> [Recorded information]:
=== Section Start ===
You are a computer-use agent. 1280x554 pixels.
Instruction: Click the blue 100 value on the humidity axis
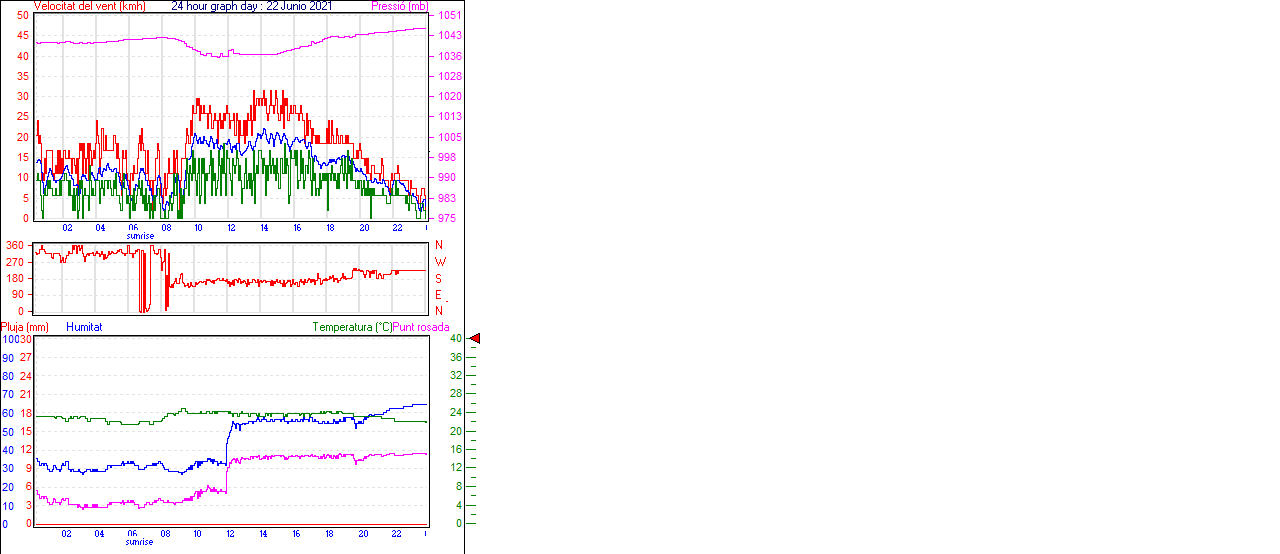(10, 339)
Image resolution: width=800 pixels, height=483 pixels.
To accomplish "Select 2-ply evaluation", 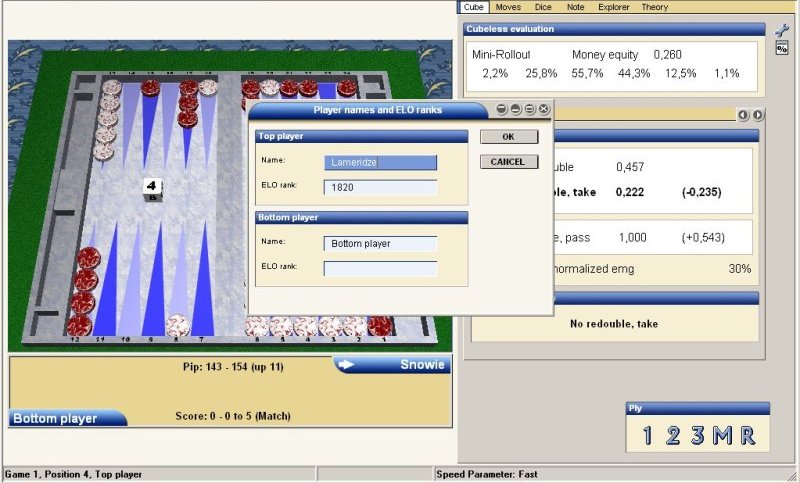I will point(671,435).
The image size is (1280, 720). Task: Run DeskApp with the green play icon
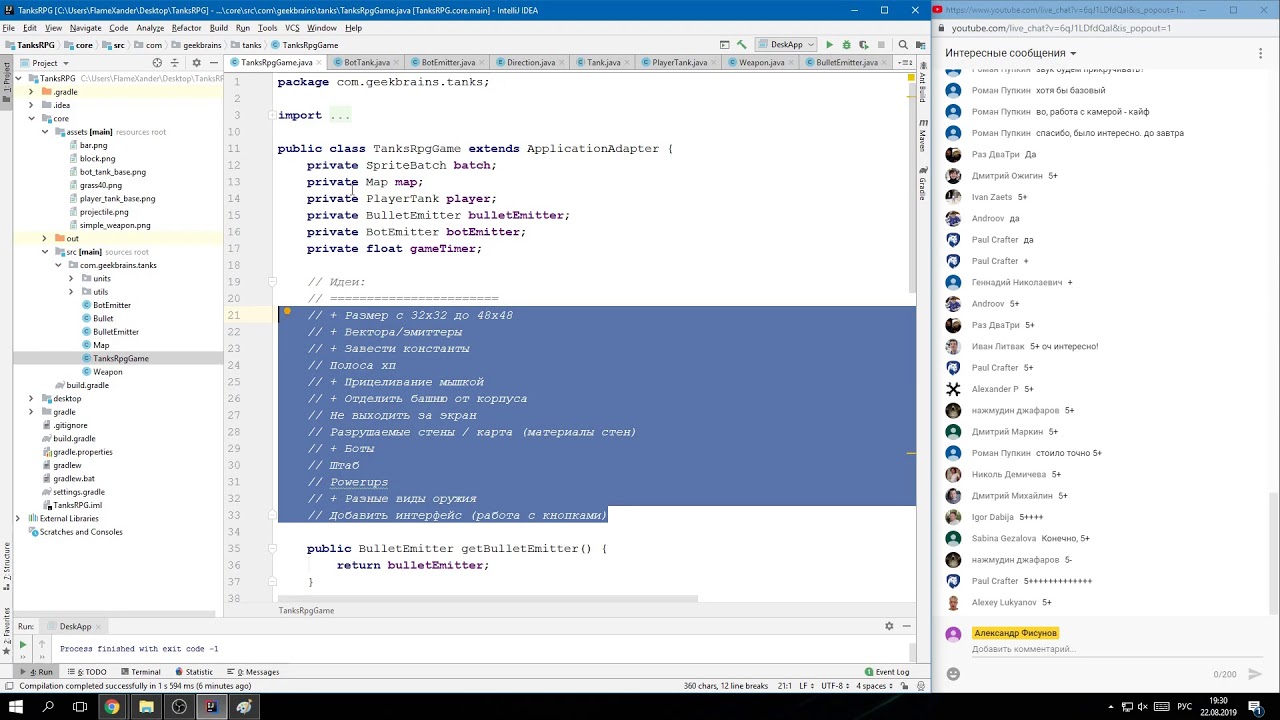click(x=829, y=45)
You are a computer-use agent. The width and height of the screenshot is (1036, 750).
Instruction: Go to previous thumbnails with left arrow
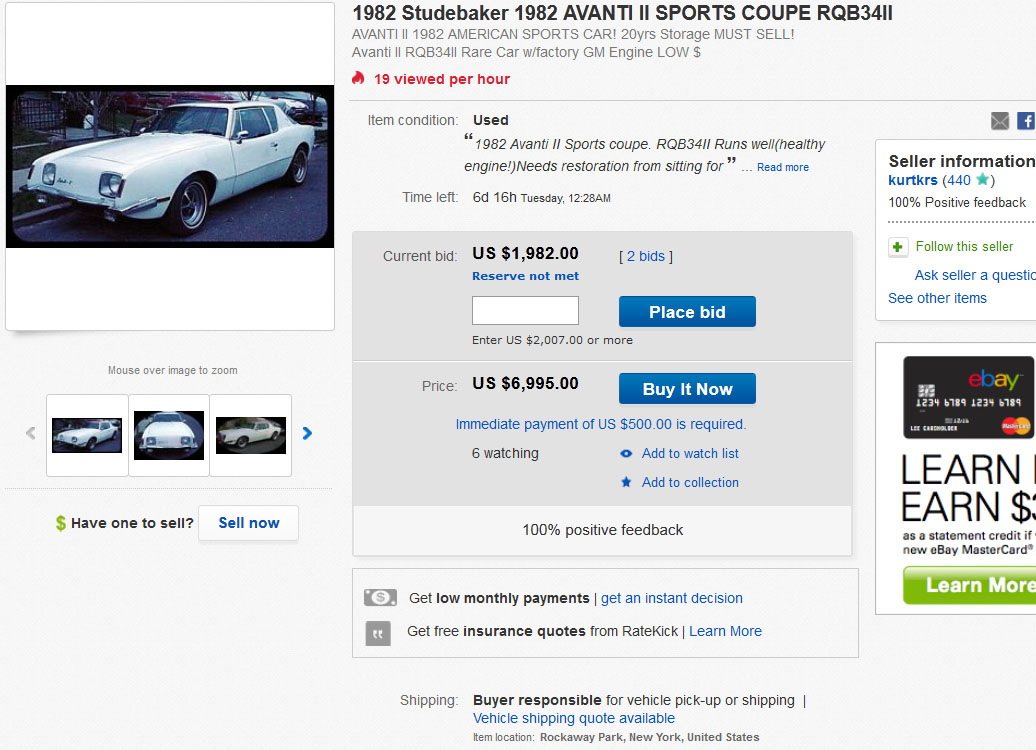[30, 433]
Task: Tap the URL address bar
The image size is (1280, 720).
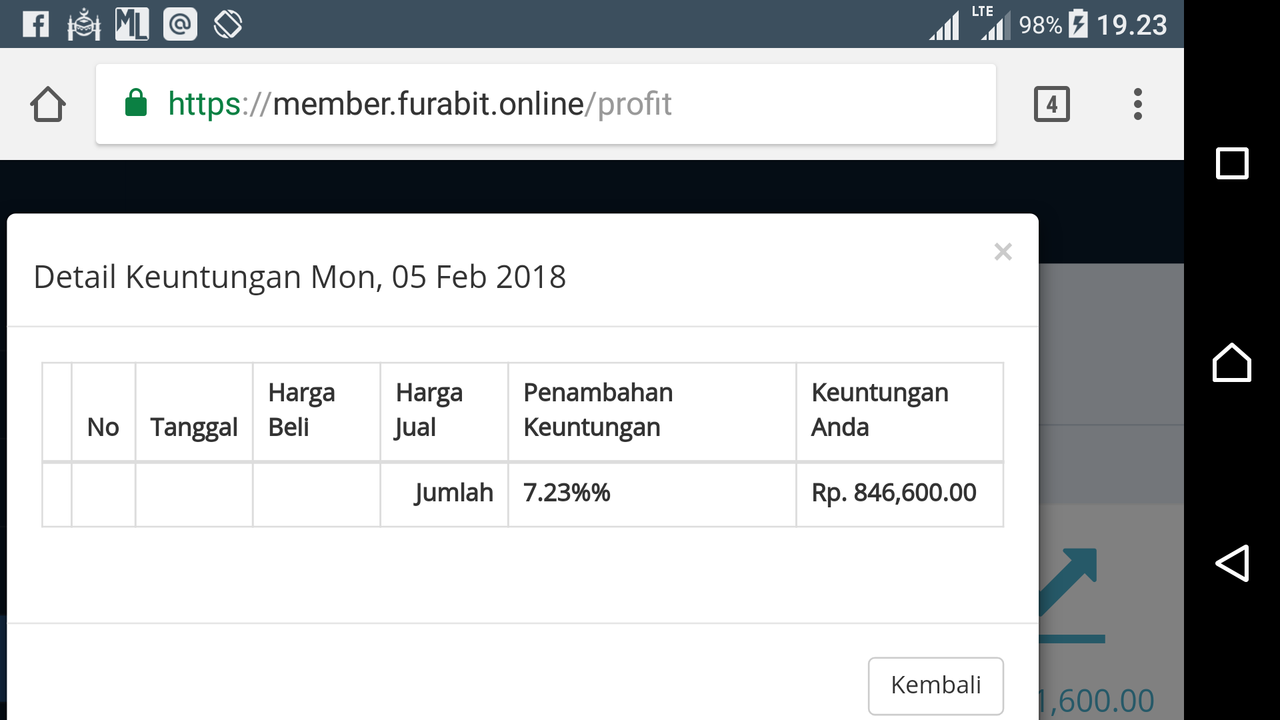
=== Section End ===
> [What you have to do]:
In the entries above, identify every line with the word "pixels". Copy those lines.

> [Result for this task]:
You are a computer-use agent. 1280x554 pixels.
Image resolution: width=800 pixels, height=483 pixels.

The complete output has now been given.